Vendre des glaces à la châtaigne au bord d'une gouille touristique c'est super pour les beaux jours, mais c'est moins rentable que de zigouiller des Ukrainiens pour les beaux yeux de Vladimir Poutine. Une relative surprise d'abord: il ne suffit pas d'être une brute épaisse férue de torture et d'hémoglobine pour être en mesure de rajouter «mercenaire dans le groupe paramilitaire Wagner durant la guerre en Ukraine» à son profil LinkedIn. La rigueur du processus de recrutement est d'ailleurs à mille lieues de la grossière barbarie qui fait foi au front.
Vous êtes déjà en train de vous ruer sur le Dark Web? Inutile. Proposer ses services à l'une des milices armées les plus cruelles et impitoyables du monde est presque aussi officiel et chiatique qu'un formulaire en ligne de l'administration cantonale. (On exagère à peine.)
Tenez, ils ont même un site dédié aux offres d'emploi où toutes les informations nécessaires sont rassemblées sur une seule page.
Une fois sur le site, une petite vidéo de propagande, tournée en mars 2022 en Syrie, balaie les derniers doutes. Nous sommes bien au coeur de l'armée de l'ombre du patron du Kremlin. Pour le reste, tout est si ordinaire et didactique qu'on ne serait pas surpris de tomber sur les horaires d'ouverture du service après-vente. Pour lancer sa candidature, nom, e-mail et petite bio express sont suffisants. (C'est ensuite que ça se complique un peu.)
Si les formulaires rebutent, un coup de fil est également envisageable. De Kalingrad à Moscou en passant par la Crimée, les coordonnées des 26 bureaux régionaux du groupe Wagner sont clairement affichées sur le site. C'est précisément ce qu'a entrepris un journaliste du média économique russe RBK. Le jeune homme a empoigné son téléphone et s'est présenté à plusieurs antennes de l'organisation comme un volontaire motivé pour jouer à la guerre. Si le bureau de la ville de Dzerzhinsky lui a répondu immédiatement, «la suite de la discussion s'est déroulée sur Telegram».

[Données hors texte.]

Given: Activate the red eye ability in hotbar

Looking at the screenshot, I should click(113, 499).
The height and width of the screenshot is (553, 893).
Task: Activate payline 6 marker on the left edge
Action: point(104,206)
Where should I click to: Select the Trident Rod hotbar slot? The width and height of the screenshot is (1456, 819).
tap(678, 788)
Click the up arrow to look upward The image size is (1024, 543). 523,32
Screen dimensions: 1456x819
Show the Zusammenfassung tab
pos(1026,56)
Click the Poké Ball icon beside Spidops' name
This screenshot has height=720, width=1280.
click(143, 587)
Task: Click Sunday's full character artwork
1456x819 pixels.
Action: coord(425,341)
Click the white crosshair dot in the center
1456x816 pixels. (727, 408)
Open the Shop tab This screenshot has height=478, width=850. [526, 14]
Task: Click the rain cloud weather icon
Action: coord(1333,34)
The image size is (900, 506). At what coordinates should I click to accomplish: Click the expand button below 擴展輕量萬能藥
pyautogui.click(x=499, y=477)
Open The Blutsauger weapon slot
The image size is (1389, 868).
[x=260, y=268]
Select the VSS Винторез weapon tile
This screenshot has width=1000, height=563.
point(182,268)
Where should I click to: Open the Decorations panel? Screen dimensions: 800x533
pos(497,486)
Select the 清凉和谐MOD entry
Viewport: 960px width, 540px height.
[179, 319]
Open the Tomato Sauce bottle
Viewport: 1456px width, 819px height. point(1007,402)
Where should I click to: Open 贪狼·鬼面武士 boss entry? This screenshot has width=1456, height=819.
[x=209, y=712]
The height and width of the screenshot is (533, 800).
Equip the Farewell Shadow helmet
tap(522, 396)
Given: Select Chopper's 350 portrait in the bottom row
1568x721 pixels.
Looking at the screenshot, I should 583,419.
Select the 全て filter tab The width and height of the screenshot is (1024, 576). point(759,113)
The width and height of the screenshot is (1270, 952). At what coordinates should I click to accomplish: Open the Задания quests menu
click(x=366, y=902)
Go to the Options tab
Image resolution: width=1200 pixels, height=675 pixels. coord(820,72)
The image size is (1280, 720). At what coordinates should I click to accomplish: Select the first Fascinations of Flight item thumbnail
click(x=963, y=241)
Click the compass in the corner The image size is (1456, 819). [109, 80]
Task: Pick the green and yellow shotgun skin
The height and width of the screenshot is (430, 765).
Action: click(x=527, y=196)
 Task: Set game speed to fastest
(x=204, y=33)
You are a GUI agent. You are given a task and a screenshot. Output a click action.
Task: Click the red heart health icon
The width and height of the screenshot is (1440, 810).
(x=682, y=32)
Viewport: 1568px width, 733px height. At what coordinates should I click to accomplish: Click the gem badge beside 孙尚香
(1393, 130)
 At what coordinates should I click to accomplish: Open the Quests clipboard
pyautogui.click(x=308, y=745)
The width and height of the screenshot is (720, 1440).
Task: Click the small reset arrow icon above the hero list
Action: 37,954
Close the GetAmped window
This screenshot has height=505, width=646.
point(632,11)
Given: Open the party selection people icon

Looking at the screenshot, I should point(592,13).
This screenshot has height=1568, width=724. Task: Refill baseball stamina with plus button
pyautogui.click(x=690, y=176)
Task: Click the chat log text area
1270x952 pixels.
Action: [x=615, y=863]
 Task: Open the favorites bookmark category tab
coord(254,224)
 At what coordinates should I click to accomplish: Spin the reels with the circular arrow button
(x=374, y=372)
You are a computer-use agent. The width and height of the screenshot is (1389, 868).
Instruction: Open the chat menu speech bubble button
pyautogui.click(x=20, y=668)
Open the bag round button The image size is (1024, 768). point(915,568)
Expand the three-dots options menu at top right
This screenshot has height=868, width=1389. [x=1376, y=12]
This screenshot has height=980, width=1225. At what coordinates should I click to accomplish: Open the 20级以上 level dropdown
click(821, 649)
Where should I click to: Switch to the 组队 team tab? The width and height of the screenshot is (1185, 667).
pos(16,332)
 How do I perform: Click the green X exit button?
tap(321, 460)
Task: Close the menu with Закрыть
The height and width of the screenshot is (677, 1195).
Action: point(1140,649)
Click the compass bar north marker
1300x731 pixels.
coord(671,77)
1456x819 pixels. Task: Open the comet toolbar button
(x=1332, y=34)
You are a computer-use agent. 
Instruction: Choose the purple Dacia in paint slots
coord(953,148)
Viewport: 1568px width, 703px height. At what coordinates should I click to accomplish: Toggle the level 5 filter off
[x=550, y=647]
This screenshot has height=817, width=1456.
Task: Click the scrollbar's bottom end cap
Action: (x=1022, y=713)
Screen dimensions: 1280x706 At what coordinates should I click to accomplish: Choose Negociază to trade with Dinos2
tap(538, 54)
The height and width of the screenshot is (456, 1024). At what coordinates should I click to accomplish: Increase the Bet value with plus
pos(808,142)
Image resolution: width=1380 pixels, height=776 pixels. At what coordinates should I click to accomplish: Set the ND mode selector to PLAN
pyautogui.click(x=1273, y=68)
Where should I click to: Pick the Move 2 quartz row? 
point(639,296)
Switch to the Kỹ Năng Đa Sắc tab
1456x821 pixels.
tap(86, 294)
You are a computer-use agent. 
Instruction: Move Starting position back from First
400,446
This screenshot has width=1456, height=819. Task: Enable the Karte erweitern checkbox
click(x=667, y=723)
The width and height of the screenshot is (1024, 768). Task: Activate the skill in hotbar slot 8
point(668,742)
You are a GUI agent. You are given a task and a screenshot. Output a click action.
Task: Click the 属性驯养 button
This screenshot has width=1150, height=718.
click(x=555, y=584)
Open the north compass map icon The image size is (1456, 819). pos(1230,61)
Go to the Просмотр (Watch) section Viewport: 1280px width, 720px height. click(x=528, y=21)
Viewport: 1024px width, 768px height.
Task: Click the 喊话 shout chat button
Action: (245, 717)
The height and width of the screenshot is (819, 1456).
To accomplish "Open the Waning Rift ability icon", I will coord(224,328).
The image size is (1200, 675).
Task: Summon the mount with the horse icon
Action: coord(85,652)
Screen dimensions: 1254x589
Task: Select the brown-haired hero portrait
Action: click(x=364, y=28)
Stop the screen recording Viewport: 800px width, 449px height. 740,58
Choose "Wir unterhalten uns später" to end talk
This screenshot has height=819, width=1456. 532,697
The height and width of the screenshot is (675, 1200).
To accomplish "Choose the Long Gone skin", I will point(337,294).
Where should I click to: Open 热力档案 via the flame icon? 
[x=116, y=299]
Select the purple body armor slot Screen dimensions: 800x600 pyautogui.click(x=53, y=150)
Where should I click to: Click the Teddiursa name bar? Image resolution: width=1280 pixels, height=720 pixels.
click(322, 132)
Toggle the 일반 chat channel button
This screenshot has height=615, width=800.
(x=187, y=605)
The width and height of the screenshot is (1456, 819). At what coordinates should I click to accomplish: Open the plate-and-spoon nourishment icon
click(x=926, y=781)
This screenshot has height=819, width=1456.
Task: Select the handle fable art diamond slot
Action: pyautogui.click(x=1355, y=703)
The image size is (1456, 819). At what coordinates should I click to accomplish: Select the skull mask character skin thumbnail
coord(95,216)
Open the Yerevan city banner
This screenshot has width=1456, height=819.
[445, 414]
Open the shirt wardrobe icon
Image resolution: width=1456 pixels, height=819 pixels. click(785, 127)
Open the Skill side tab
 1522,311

Cassons tout de suite l'ambiance: muni d'un passeport d'un pays membre de l'Otan ou de l'Union européenne, impossible d'intégrer les rangs de Wagner. Idem pour le citoyen ukrainien. Voici une liste (non-exhaustive) des conditions d'admission:
Une fois ces conditions remplies, l'aspirant mercenaire peut se rendre au célèbre camp de Molkino en Russie, le QG du groupe Wagner. Par ses propres moyens (frais de transport remboursés) ou en profitant d'attraper l'une des navettes mises à disposition. Notamment depuis la capitale.
C'est ensuite une enfilade de haies administratives, contractuelles, médicales, militaires et sportives qui attend le futur combattant. Le camp d'entraînement s'étend sur une semaine. Des cours d'ingénierie aux tests de «bonne camaraderie», la recrue est scrutée en détail pour que Wagner puisse l'employer au plus près de ses compétences et de ses capacités.
Même s'il existe différents «métiers», maintes spécialisations et plusieurs niveaux de responsabilité au sein de l'organisation Wagner, la mission est plutôt simple à assimiler:
Combattre.
Pour un soldat, c'est un joli petit pactole. Une fois engagé, le mercenaire est officiellement salarié pour un contrat de quatre mois, minimum. Il gagne 240 000 roubles mensuellement (environ 3800 francs suisses). En cash, mais plusieurs options s'offrent à lui.
Comme un vendeur de voitures, le mercenaire peut faire enfler son trésor de guerre en soignant le tableau de chasse. Des primes allant de 150 000 à 700 000 roubles sont offertes, suivant les résultats et les compétences. (Et pour autant que la recrue reste en vie.)
Il faut dire que, pour beaucoup d'observateurs, l'armée russe serait en très grande difficulté sans le gros coup de pouce du groupe Wagner. Dernièrement, la milice a d'ailleurs lancé une campagne de recrutement dans la prison d'Obukhovo à Saint-Petersbourg. Selon FranceInfo, «les prisonniers qui s'engagent à aller faire la guerre six mois en Ukraine pourront avoir une remise de peine».
Pour les combattants russes, d'où qu'ils viennent, la main-d'œuvre est toujours le nerf de la guerre. Début juin, le «bourreau» de Wagner a été tué en Ukraine et, en avril dernier, l'armée de l'ombre avait déjà perdu 3000 hommes depuis le début du conflit.